#### INPUT MATERIAL
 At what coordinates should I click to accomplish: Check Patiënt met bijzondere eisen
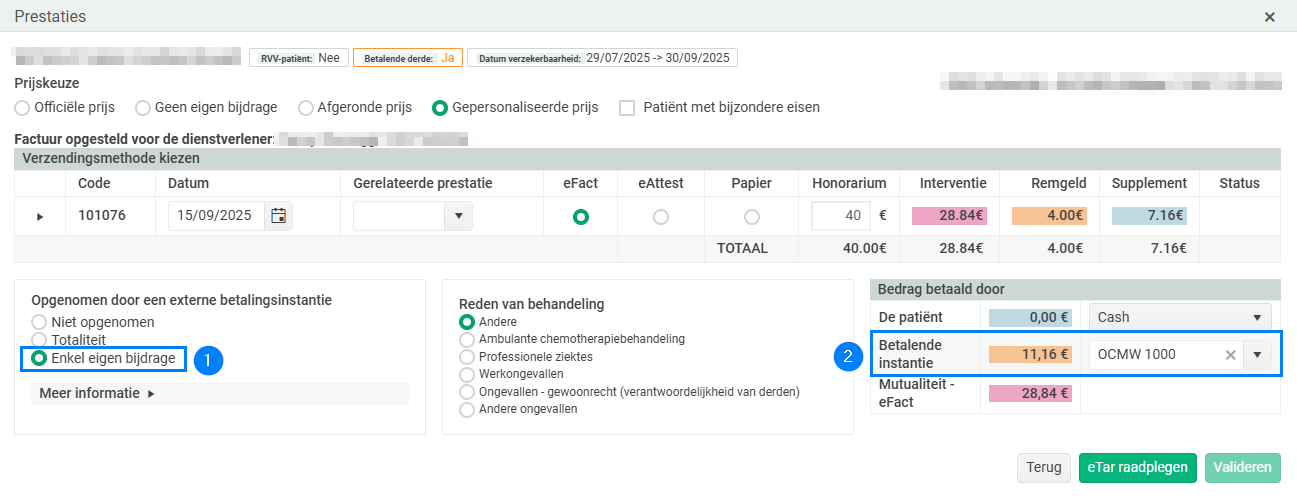pyautogui.click(x=627, y=107)
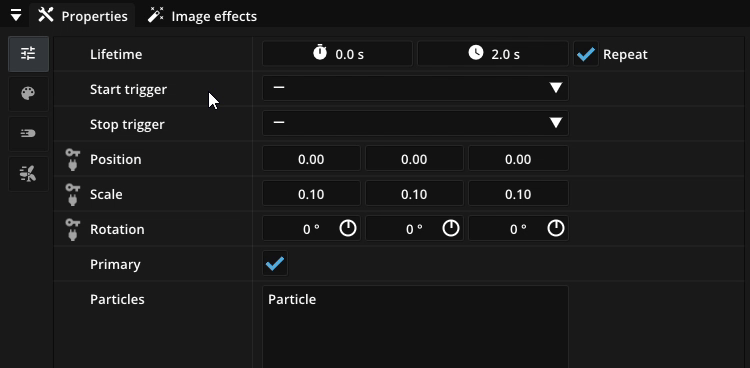Open the Start trigger dropdown
This screenshot has height=368, width=750.
pyautogui.click(x=415, y=89)
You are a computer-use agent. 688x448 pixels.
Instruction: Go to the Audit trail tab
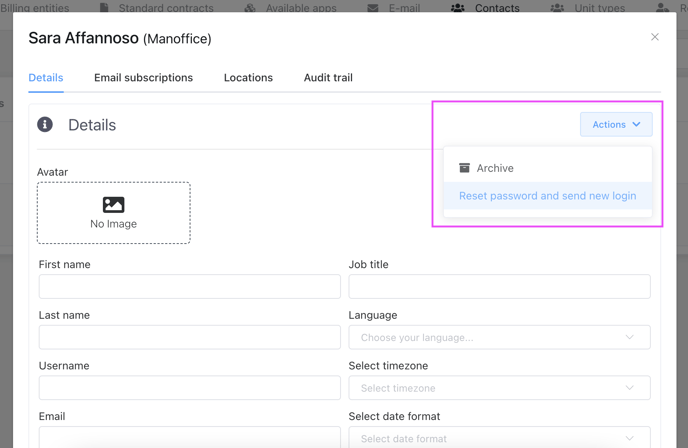click(x=328, y=78)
########
Your answer must be an exact copy of the records, with no pictures in it.

FINAL ANSWER ::
 At what coordinates should I click to accomplish: Check Patiënt met bijzondere eisen
pyautogui.click(x=627, y=107)
Open the Start trigger dropdown
This screenshot has height=368, width=750.
pyautogui.click(x=415, y=89)
You are a computer-use agent. 688x448 pixels.
Instruction: Go to the Audit trail tab
click(x=328, y=78)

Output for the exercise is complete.